LIZA BALIASNAJA
Lithuanian-born dancer, choreographer and educator Liza Baliasnaja (b. 1994) currently lives in Brussels, Belgium. Baliasnaja started her professional career in the troupe of Kaunas Dance Theater Aura. She studied dance and choreography at the ArtEZ Academy of Theatre and Dance in the Netherlands and the P.A.R.T.S School for contemporary dance in Belgium. Baliasnaja is currently studying Philosophy at KU Leuven University in Belgium.
Since graduating from dance studies in 2016, Baliasnaja has been holding seminars and lectures for young dance students, amateurs and dance professionals in Lithuania, and is a visiting lecturer at the Lithuanian Academy of Music and Theatre. As a performer, she has worked with such choreographers as Mårten Spångberg (Sweden), Ula Sickle (Canada/Poland/Belgium), Eszter Salamon (Hungary/France/Germany), DD Dorvillier (USA/France) and Lenio Kaklea (Greece/France). She has performed on stages of various international festivals such as Tanz im August, ImpulsTanz, Wiener Festwochen, held residencies in Estonia, Belgium, Israel, South Korea and France, and worked as an assistant to choreographer Eszter Salamon.

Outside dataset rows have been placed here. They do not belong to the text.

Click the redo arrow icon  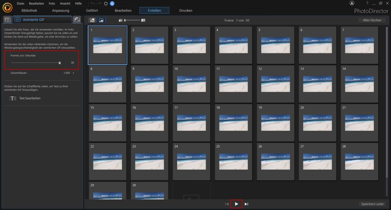pos(99,4)
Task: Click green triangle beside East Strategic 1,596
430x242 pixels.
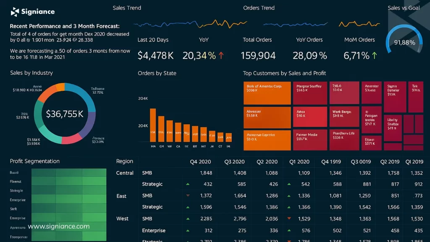Action: click(188, 207)
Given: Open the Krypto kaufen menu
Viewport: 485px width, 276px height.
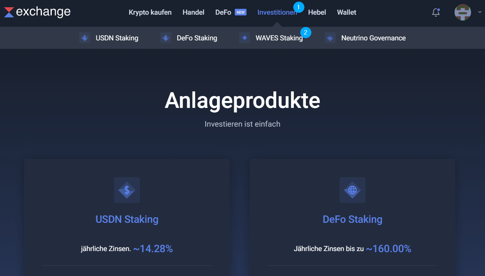Looking at the screenshot, I should (x=150, y=12).
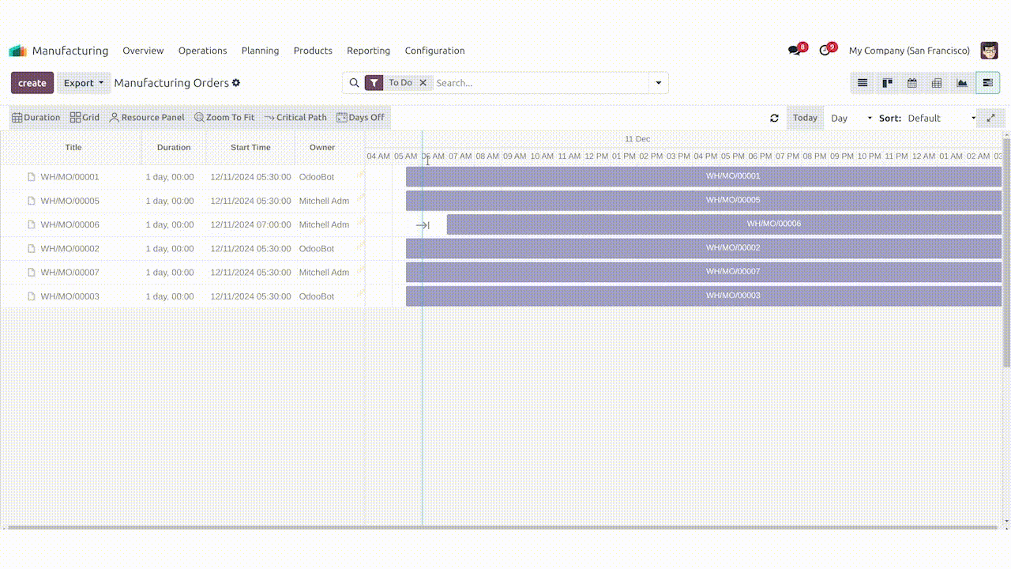Switch to the list view icon

(x=863, y=83)
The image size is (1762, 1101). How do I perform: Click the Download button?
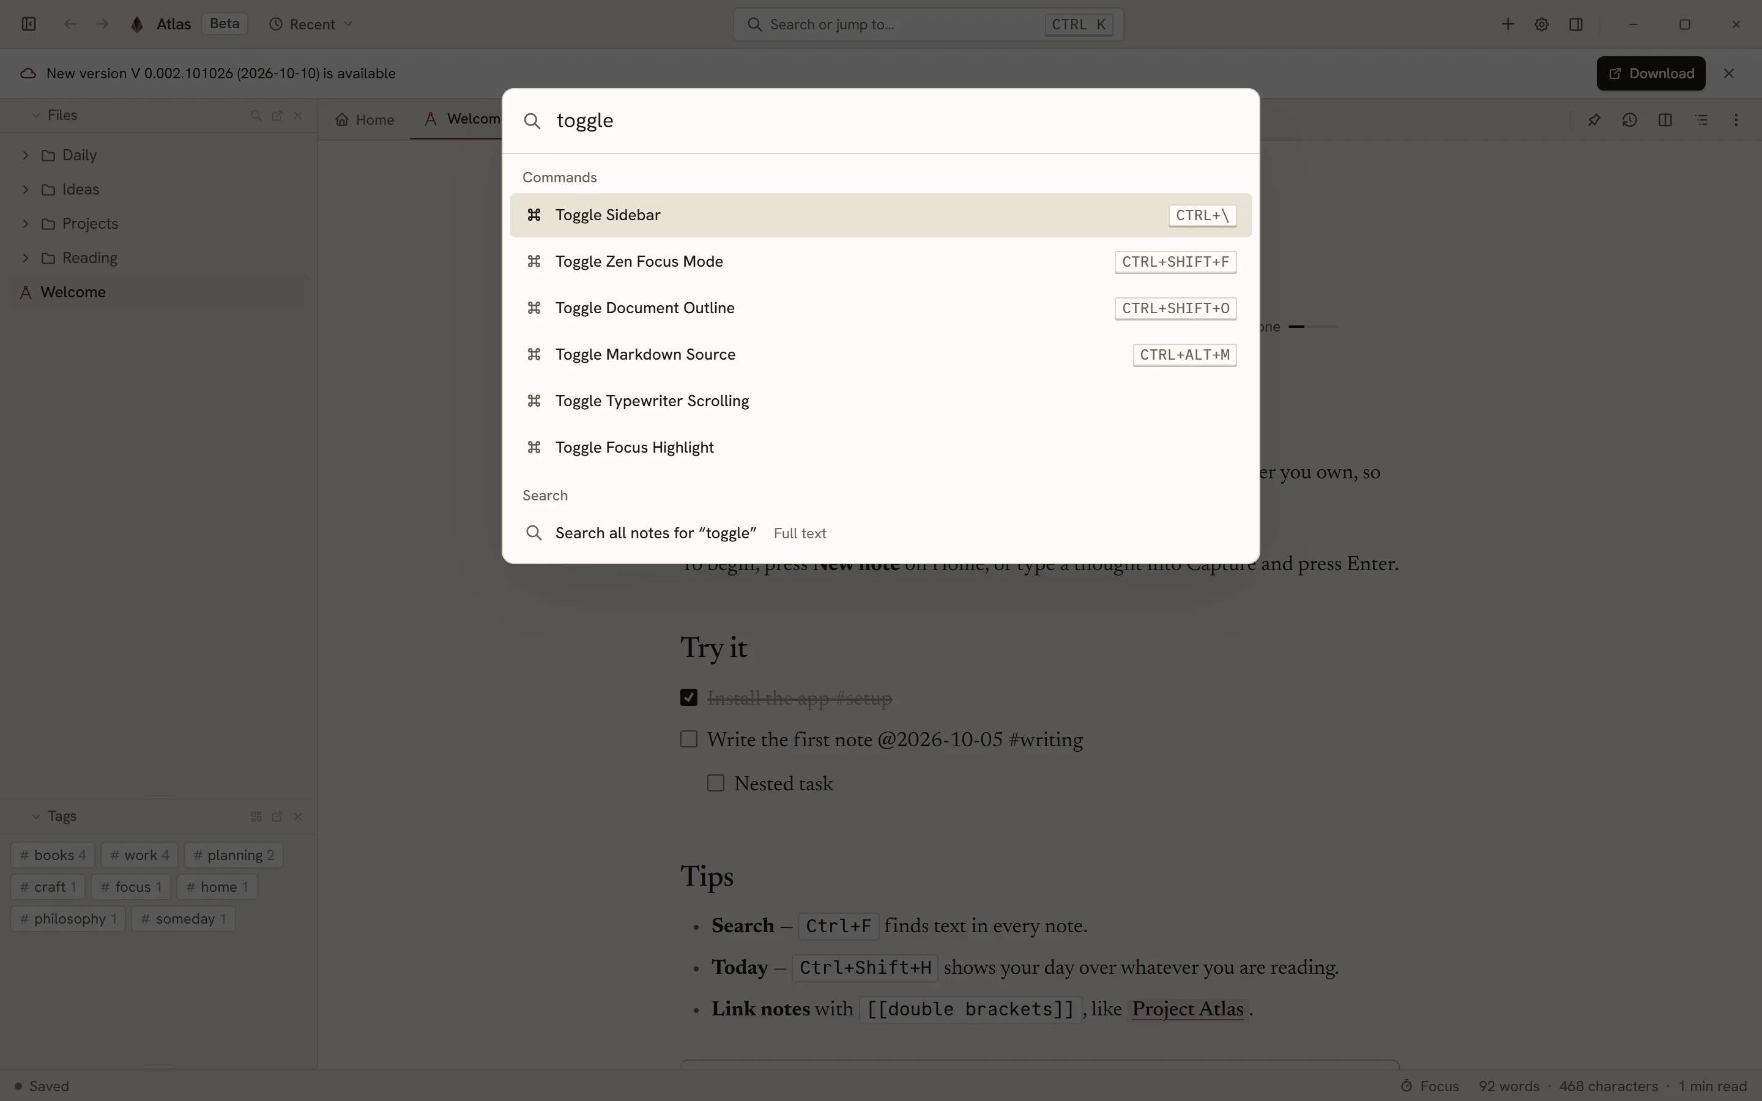click(x=1651, y=74)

In her own artistic practice, Baliasnaja combines questions of art theory and philosophy with dance research methodologies. Her performances Commensurate to be with and Figūros (Figures) (both 2018) are shown in both dance and visual arts spaces in Lithuania and abroad.

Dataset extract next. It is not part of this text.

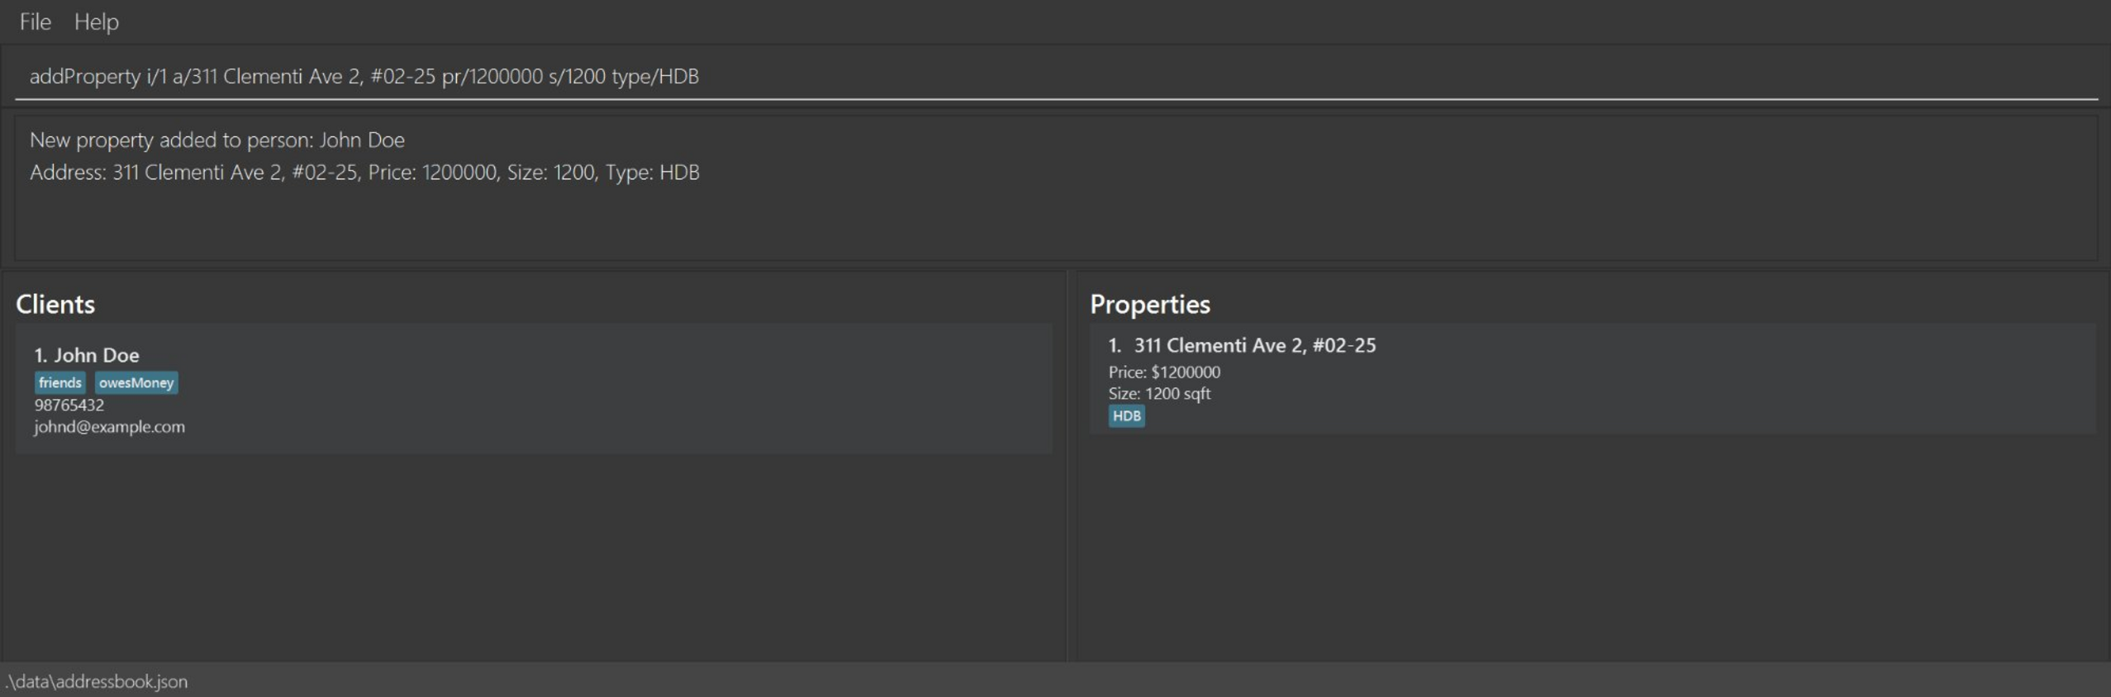Click the Clients panel heading

(x=55, y=304)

Figures is a duet of Baliasnaja and British dancer and musician Sidney Barnes, based on the so-called gestalt shift. This phenomenon has to do with our ability to see some two-dimensional figures in two ways (e.g., when a hare’s head turns into a duck’s head and a princess into an old woman). Some minds can change one image into another quickly, while others only gradually. This phenomenon is not an objective reality in itself, it is given meaning by humans themselves. Perception depends on both objective and subjective factors. In the performance, the creators explore what happens during that “switching”, how the visual, intellectual and even emotional experience of the observer changes. And if experienced multiple times, it can lead to introspective thinking, to observe how the outside changes the inside. The figures invite the viewer to focus on a personal choreography of thoughts, stimulated by the physical landscapes created by the performers.